EXERCISE DIRECTIONS » Nothing in the data may be omitted; output it all verbatim.

(Beginning of DATA)

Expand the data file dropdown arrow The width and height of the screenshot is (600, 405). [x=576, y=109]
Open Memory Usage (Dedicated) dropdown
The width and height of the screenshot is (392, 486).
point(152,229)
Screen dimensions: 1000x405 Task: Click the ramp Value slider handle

(End of DATA)

ANSWER SECTION »
Expand the data file dropdown arrow The width and height of the screenshot is (600, 405). [x=576, y=109]
Open Memory Usage (Dedicated) dropdown
The width and height of the screenshot is (392, 486).
point(152,229)
Screen dimensions: 1000x405 Task: Click the ramp Value slider handle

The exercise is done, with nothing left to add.